Ph.D. student in management sciences
What is the most important factor that made you choose to study here over other institutions?
My advisor, Dr. Nick Street, was the main reason I chose to study at the University of Iowa. I had a very clear idea about what I wanted to study before I came here and after researching professionals in the field, I found his work to be right in line with my interests. After one conversation with him via phone, I knew this was the right place for me. Our interests have stayed well aligned throughout my time here.
Is studying for a Ph.D. as intense as most people think?

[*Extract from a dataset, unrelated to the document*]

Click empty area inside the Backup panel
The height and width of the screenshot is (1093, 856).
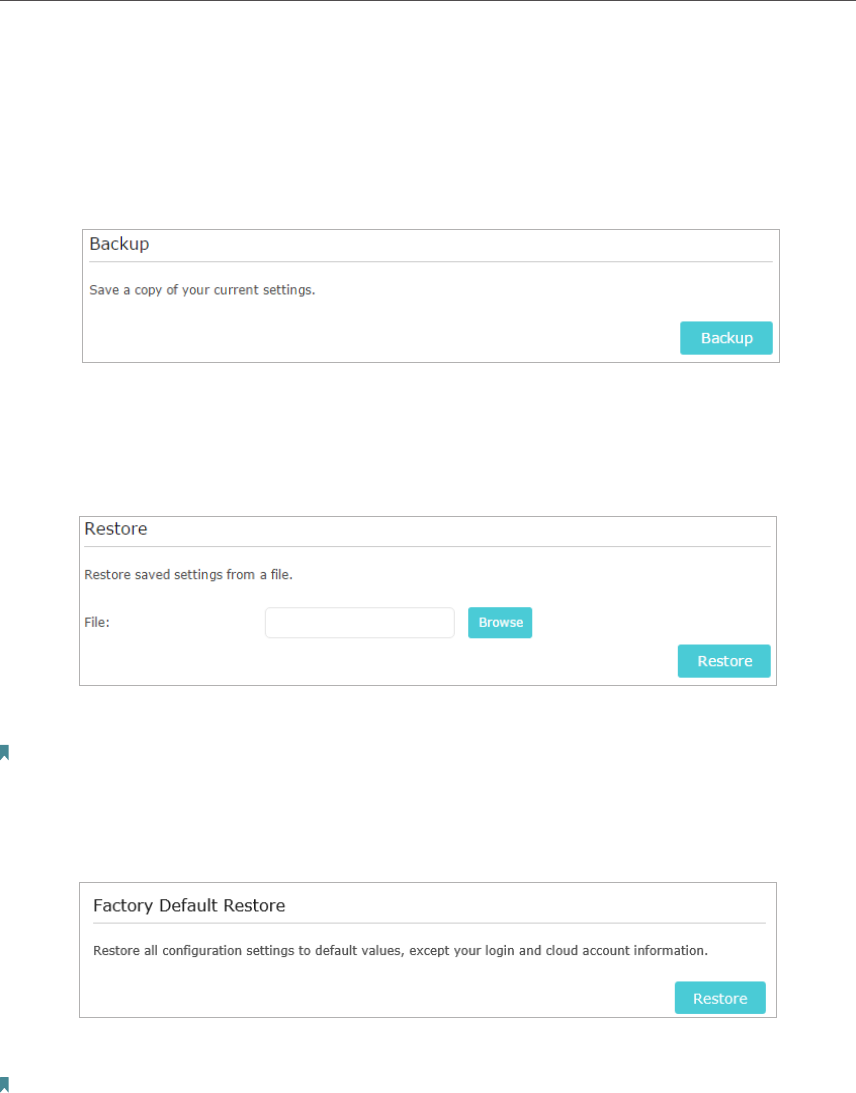click(x=418, y=328)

During the course of my program here, I've learned that the Ph.D. isn't so much about becoming an expert in my particular area of interest as much as it is about becoming an expert in learning HOW to do research. Of course, mastering my topic is important, but really learning how to access all of my available resources and taking full advantage of the amazing professionals I have right at my fingertips is integral to my success. I've had the opportunity to discuss my research with experts in so many different disciplines and it has given me a very well-rounded view of my topic. The Ph.D. is a ton of work, yes, but if you stay focused and use your resources wisely, you'll do great. Everything you need to succeed is here.
What do you do to relieve the stress of grad school?

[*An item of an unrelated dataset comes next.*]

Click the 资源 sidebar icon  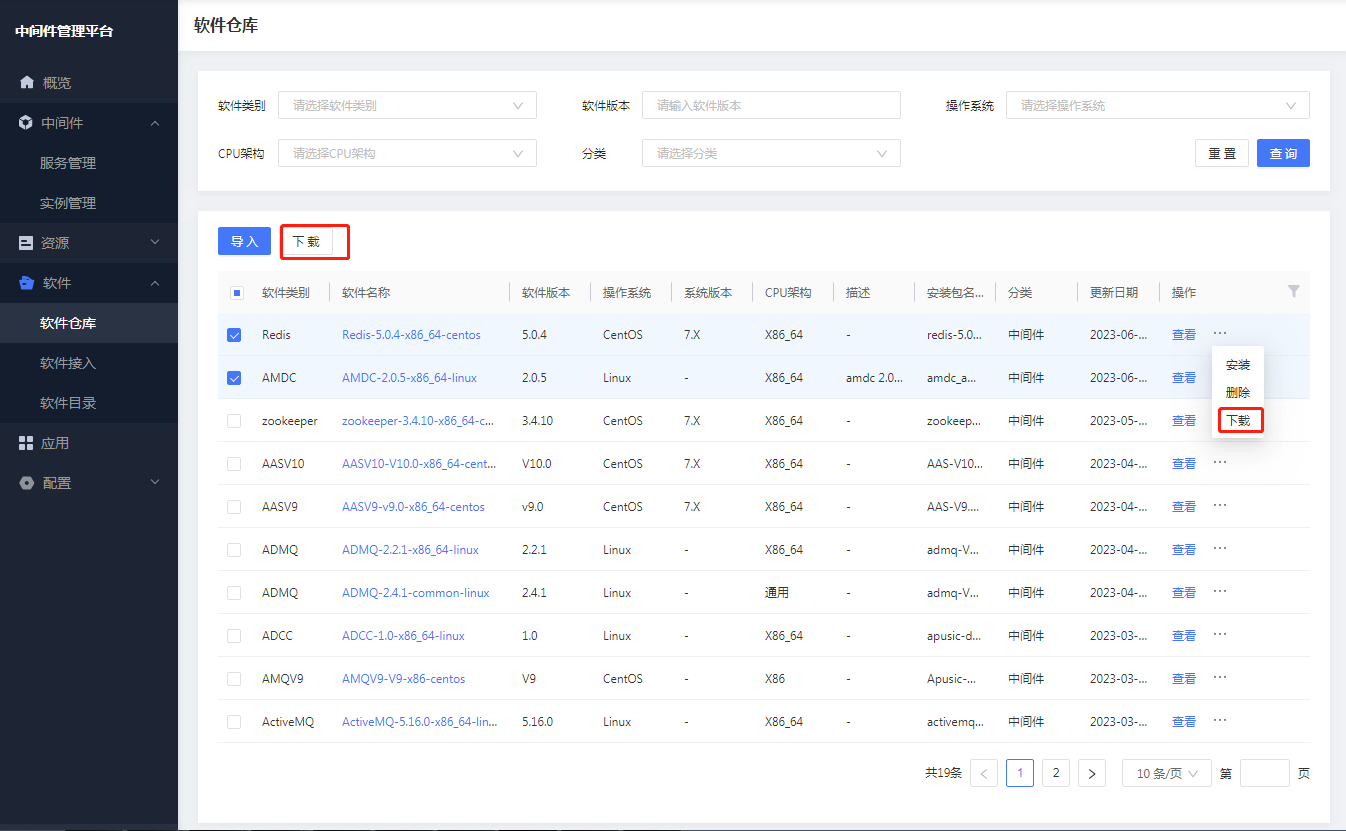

Fortunately, I really enjoy my research topic, so although there is stress in my work, it's exciting and I enjoy it. Writing papers, studying for exams, running experiments, and presenting results to my advisor involve some level of anxiety—but I get through it! When I'm done with a particularly hectic week, I go out to dinner with friends or head back to Chicago for the weekend with my wife. The drive is just over three hours and we have good friends there.
What do you enjoy most about the Iowa City community?
Iowa City is a fun place to be. There's always something interesting to do around town, including live music, street festivals, farmers markets, cultural performances, and access to parks and outdoor activities. It's a convenient place to live since the university is in the heart of downtown. You can walk everywhere, feel safe, and establish a sense of community easily. Some of my favorite hangouts are the Java House coffee shop, the steps of the Old Capitol building, and the Ped Mall.
Because most Ph.D. programs at Tippie are small, is this of benefit to you?
The small size of my department provides a high level of accessibility to the faculty and interaction with the other Ph.D. students. I have weekly meetings with my advisor and I have colleagues right in my office with whom I can brainstorm as I work through my ideas. I know the relationships I have developed here will remain throughout my career.
What kind of support is available to Ph.D. students?
Support is plentiful. I have weekly meetings with my advisor where we discuss our research and brainstorm future direction. I also participate in two dfferent groups with fellow Ph.D. students and faculty. One is the Data Mining Group (dollar.biz.uiowa.edu/~street/dmig.html). We meet every Friday afternoon to read and present papers on our research topics. The other is Prof. Padmini Srinivasan's Text Retrieval and Text Mining Journal Club (homepage.cs.uiowa.edu/~psriniva/newsite/jc.html). Her group meets on Mondays and includes students from my department, computer science, and even political science. Participating in these sessions gives me an opportunity to collaborate with students from other disciplines, practice my presentation skills, and expose myself to other research in my field.
What is your research focus?
My research implements computer-aided techniques to predict short-term stock price direction. I've been interested in stock and financial markets since I was in high school, and before I went to graduate school, I worked as a trader at the Chicago Stock Exchange for seven years. As a trader, we often held positions for under 15 minutes in a very volatile market. My work explores how to predict stock price direction in the short term—sometimes less than a minute. It's an incredibly complex problem when the market is constantly moving and algorithms that we use quickly become obsolete. Determining future market direction in practice requires special consideration since streaming stock data may arrive faster than an algorithm may produce results. For example, a model that takes 30 minutes to arrive at a prediction is of little value if the objective is to predict one minute in the future. We experiment with machine learning techniques to address these challenges.
What are you most looking forward to after graduation?
This is my fifth year in the Ph.D. program, so graduation is right around the corner. I'm looking forward to finding a good position and continuing my research.